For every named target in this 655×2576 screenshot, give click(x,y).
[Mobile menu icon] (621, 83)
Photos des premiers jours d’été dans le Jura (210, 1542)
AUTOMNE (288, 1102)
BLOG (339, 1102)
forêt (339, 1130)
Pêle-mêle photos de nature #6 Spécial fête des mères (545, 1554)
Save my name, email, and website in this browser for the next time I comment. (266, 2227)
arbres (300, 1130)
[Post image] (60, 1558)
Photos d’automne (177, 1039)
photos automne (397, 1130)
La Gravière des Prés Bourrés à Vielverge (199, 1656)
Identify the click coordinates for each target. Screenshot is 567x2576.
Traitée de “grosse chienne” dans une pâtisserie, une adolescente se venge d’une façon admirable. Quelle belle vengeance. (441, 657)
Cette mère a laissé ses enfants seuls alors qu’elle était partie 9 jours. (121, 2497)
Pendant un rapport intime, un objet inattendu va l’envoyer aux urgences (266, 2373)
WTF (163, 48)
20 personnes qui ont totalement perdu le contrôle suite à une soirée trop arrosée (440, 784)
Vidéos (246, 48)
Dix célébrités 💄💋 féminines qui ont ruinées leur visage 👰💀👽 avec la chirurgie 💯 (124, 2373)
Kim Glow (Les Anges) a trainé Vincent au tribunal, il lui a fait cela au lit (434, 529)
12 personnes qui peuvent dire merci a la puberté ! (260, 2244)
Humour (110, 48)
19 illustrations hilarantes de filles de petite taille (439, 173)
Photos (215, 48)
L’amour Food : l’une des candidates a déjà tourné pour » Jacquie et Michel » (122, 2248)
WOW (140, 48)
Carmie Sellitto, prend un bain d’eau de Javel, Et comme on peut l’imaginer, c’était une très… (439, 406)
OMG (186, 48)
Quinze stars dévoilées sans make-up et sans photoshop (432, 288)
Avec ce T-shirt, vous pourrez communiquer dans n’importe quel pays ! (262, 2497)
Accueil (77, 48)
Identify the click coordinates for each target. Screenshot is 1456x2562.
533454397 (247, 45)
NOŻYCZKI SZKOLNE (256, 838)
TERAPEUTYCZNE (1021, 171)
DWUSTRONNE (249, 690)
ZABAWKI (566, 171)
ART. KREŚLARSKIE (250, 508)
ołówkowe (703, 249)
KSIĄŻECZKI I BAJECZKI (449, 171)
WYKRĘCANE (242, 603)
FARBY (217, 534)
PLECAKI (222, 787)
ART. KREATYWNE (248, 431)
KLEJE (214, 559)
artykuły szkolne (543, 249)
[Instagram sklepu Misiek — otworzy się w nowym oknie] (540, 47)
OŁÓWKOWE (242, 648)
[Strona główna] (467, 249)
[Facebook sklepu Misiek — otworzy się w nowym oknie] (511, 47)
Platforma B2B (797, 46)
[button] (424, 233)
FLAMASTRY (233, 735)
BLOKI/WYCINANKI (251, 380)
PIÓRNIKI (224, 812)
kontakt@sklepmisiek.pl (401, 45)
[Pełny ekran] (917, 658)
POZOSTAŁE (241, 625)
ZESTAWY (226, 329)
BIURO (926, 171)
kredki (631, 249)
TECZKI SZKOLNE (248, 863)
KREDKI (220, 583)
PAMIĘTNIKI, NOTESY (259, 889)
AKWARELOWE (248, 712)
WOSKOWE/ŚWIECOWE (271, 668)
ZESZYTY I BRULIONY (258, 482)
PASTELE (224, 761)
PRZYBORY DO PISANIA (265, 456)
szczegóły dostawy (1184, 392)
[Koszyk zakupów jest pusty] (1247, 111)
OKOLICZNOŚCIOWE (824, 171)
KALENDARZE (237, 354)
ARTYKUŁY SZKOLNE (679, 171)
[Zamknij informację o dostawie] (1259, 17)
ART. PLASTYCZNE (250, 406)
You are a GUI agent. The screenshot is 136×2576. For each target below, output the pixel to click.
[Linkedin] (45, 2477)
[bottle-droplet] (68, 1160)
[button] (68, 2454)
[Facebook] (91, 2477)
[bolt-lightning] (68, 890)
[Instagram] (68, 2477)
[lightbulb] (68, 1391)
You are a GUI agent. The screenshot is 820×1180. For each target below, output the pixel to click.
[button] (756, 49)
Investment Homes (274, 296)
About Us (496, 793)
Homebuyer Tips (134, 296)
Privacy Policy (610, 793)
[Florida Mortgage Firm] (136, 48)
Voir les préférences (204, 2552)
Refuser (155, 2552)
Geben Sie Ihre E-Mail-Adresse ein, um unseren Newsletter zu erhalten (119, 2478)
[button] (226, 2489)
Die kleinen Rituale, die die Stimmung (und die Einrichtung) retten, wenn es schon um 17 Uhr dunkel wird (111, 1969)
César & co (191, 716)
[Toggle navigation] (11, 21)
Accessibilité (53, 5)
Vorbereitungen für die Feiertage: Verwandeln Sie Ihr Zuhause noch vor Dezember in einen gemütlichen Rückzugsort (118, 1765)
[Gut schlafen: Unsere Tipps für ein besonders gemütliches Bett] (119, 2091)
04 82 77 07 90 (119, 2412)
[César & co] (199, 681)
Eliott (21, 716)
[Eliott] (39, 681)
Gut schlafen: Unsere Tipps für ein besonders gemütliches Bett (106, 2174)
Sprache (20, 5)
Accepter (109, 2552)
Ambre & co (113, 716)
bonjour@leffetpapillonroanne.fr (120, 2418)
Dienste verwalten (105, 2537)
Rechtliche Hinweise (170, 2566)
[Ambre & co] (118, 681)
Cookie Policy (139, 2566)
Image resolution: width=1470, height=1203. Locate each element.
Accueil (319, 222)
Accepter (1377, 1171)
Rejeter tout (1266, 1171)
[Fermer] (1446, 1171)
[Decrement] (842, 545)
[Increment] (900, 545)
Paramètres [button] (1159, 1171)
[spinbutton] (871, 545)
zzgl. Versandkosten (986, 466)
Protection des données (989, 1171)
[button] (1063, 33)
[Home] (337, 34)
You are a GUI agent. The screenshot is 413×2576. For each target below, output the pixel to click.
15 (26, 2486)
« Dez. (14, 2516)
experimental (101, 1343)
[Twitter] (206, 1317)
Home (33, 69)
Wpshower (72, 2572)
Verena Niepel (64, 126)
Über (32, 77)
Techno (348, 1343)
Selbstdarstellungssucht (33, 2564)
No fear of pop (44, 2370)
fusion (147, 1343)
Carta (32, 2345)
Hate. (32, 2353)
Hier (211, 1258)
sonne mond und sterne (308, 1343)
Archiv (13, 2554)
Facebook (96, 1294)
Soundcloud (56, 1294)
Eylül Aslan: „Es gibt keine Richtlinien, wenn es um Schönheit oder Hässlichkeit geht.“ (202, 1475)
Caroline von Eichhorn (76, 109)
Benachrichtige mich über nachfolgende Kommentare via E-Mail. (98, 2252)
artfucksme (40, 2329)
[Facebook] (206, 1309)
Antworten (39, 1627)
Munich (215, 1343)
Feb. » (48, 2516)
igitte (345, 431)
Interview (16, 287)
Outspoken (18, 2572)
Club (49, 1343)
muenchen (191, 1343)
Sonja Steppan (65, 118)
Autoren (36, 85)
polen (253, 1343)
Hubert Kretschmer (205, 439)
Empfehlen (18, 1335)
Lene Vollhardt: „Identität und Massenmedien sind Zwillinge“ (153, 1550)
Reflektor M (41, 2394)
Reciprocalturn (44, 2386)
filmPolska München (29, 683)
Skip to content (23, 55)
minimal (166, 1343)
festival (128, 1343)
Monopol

§ Exercise directions
From the listing above, extract all records word for word.

§ Response area
For every named target in this 655×2576 screenshot, give click(x,y).
[Mobile menu icon] (621, 83)
Photos des premiers jours d’été dans le Jura (210, 1542)
AUTOMNE (288, 1102)
BLOG (339, 1102)
forêt (339, 1130)
Pêle-mêle photos de nature #6 Spécial fête des mères (545, 1554)
Save my name, email, and website in this browser for the next time I comment. (266, 2227)
arbres (300, 1130)
[Post image] (60, 1558)
Photos d’automne (177, 1039)
photos automne (397, 1130)
La Gravière des Prés Bourrés à Vielverge (199, 1656)
Identify the click coordinates for each target. Screenshot is 567x2576.
Traitée de “grosse chienne” dans une pâtisserie, une adolescente se venge d’une façon admirable. Quelle belle vengeance. (441, 657)
Cette mère a laissé ses enfants seuls alors qu’elle était partie 9 jours. (121, 2497)
Pendant un rapport intime, un objet inattendu va l’envoyer aux urgences (266, 2373)
WTF (163, 48)
20 personnes qui ont totalement perdu le contrôle suite à une soirée trop arrosée (440, 784)
Vidéos (246, 48)
Dix célébrités 💄💋 féminines qui ont ruinées leur visage 👰💀👽 avec la chirurgie 💯 (124, 2373)
Kim Glow (Les Anges) a trainé Vincent au tribunal, il lui a fait cela au lit (434, 529)
12 personnes qui peuvent dire merci a la puberté ! (260, 2244)
Humour (110, 48)
19 illustrations hilarantes de filles de petite taille (439, 173)
Photos (215, 48)
L’amour Food : l’une des candidates a déjà tourné pour » Jacquie et Michel » (122, 2248)
WOW (140, 48)
Carmie Sellitto, prend un bain d’eau de Javel, Et comme on peut l’imaginer, c’était une très… (439, 406)
OMG (186, 48)
Quinze stars dévoilées sans make-up et sans photoshop (432, 288)
Avec ce T-shirt, vous pourrez communiquer dans n’importe quel pays ! (262, 2497)
Accueil (77, 48)
Identify the click coordinates for each target. Screenshot is 1456x2562.
533454397 (247, 45)
NOŻYCZKI SZKOLNE (256, 838)
TERAPEUTYCZNE (1021, 171)
DWUSTRONNE (249, 690)
ZABAWKI (566, 171)
ART. KREŚLARSKIE (250, 508)
ołówkowe (703, 249)
KSIĄŻECZKI I BAJECZKI (449, 171)
WYKRĘCANE (242, 603)
FARBY (217, 534)
PLECAKI (222, 787)
ART. KREATYWNE (248, 431)
KLEJE (214, 559)
artykuły szkolne (543, 249)
[Instagram sklepu Misiek — otworzy się w nowym oknie] (540, 47)
OŁÓWKOWE (242, 648)
[Strona główna] (467, 249)
[Facebook sklepu Misiek — otworzy się w nowym oknie] (511, 47)
Platforma B2B (797, 46)
[button] (424, 233)
FLAMASTRY (233, 735)
BLOKI/WYCINANKI (251, 380)
PIÓRNIKI (224, 812)
kontakt@sklepmisiek.pl (401, 45)
[Pełny ekran] (917, 658)
POZOSTAŁE (241, 625)
ZESTAWY (226, 329)
BIURO (926, 171)
kredki (631, 249)
TECZKI SZKOLNE (248, 863)
KREDKI (220, 583)
PAMIĘTNIKI, NOTESY (259, 889)
AKWARELOWE (248, 712)
WOSKOWE/ŚWIECOWE (271, 668)
ZESZYTY I BRULIONY (258, 482)
PASTELE (224, 761)
PRZYBORY DO PISANIA (265, 456)
szczegóły dostawy (1184, 392)
[Koszyk zakupów jest pusty] (1247, 111)
OKOLICZNOŚCIOWE (824, 171)
KALENDARZE (237, 354)
ARTYKUŁY SZKOLNE (679, 171)
[Zamknij informację o dostawie] (1259, 17)
ART. PLASTYCZNE (250, 406)
You are a GUI agent. The screenshot is 136×2576. For each target below, output the pixel to click.
[Linkedin] (45, 2477)
[bottle-droplet] (68, 1160)
[button] (68, 2454)
[Facebook] (91, 2477)
[bolt-lightning] (68, 890)
[Instagram] (68, 2477)
[lightbulb] (68, 1391)
You are a GUI agent. The screenshot is 820×1180. For each target below, output the pixel to click.
[button] (756, 49)
Investment Homes (274, 296)
About Us (496, 793)
Homebuyer Tips (134, 296)
Privacy Policy (610, 793)
[Florida Mortgage Firm] (136, 48)
Voir les préférences (204, 2552)
Refuser (155, 2552)
Geben Sie Ihre E-Mail-Adresse ein, um unseren Newsletter zu erhalten (119, 2478)
[button] (226, 2489)
Die kleinen Rituale, die die Stimmung (und die Einrichtung) retten, wenn es schon um 17 Uhr dunkel wird (111, 1969)
César & co (191, 716)
[Toggle navigation] (11, 21)
Accessibilité (53, 5)
Vorbereitungen für die Feiertage: Verwandeln Sie Ihr Zuhause noch vor Dezember in einen gemütlichen Rückzugsort (118, 1765)
[Gut schlafen: Unsere Tipps für ein besonders gemütliches Bett] (119, 2091)
04 82 77 07 90 (119, 2412)
[César & co] (199, 681)
Eliott (21, 716)
[Eliott] (39, 681)
Gut schlafen: Unsere Tipps für ein besonders gemütliches Bett (106, 2174)
Sprache (20, 5)
Accepter (109, 2552)
Ambre & co (113, 716)
bonjour@leffetpapillonroanne.fr (120, 2418)
Dienste verwalten (105, 2537)
Rechtliche Hinweise (170, 2566)
[Ambre & co] (118, 681)
Cookie Policy (139, 2566)
Image resolution: width=1470, height=1203. Locate each element.
Accueil (319, 222)
Accepter (1377, 1171)
Rejeter tout (1266, 1171)
[Fermer] (1446, 1171)
[Decrement] (842, 545)
[Increment] (900, 545)
Paramètres [button] (1159, 1171)
[spinbutton] (871, 545)
zzgl. Versandkosten (986, 466)
Protection des données (989, 1171)
[button] (1063, 33)
[Home] (337, 34)
You are a GUI agent. The screenshot is 413×2576. For each target below, output the pixel to click.
15 (26, 2486)
« Dez. (14, 2516)
experimental (101, 1343)
[Twitter] (206, 1317)
Home (33, 69)
Wpshower (72, 2572)
Verena Niepel (64, 126)
Über (32, 77)
Techno (348, 1343)
Selbstdarstellungssucht (33, 2564)
No fear of pop (44, 2370)
fusion (147, 1343)
Carta (32, 2345)
Hate. (32, 2353)
Hier (211, 1258)
sonne mond und sterne (308, 1343)
Archiv (13, 2554)
Facebook (96, 1294)
Soundcloud (56, 1294)
Eylül Aslan: „Es gibt keine Richtlinien, wenn es um Schönheit oder Hässlichkeit geht.“ (202, 1475)
Caroline von Eichhorn (76, 109)
Benachrichtige mich über nachfolgende Kommentare via E-Mail. (98, 2252)
artfucksme (40, 2329)
[Facebook] (206, 1309)
Antworten (39, 1627)
Munich (215, 1343)
Feb. » (48, 2516)
igitte (345, 431)
Interview (16, 287)
Outspoken (18, 2572)
Club (49, 1343)
muenchen (191, 1343)
Sonja Steppan (65, 118)
Autoren (36, 85)
polen (253, 1343)
Hubert Kretschmer (205, 439)
Empfehlen (18, 1335)
Lene Vollhardt: „Identität und Massenmedien sind Zwillinge“ (153, 1550)
Reflektor M (41, 2394)
Reciprocalturn (44, 2386)
filmPolska München (29, 683)
Skip to content (23, 55)
minimal (166, 1343)
festival (128, 1343)
Monopol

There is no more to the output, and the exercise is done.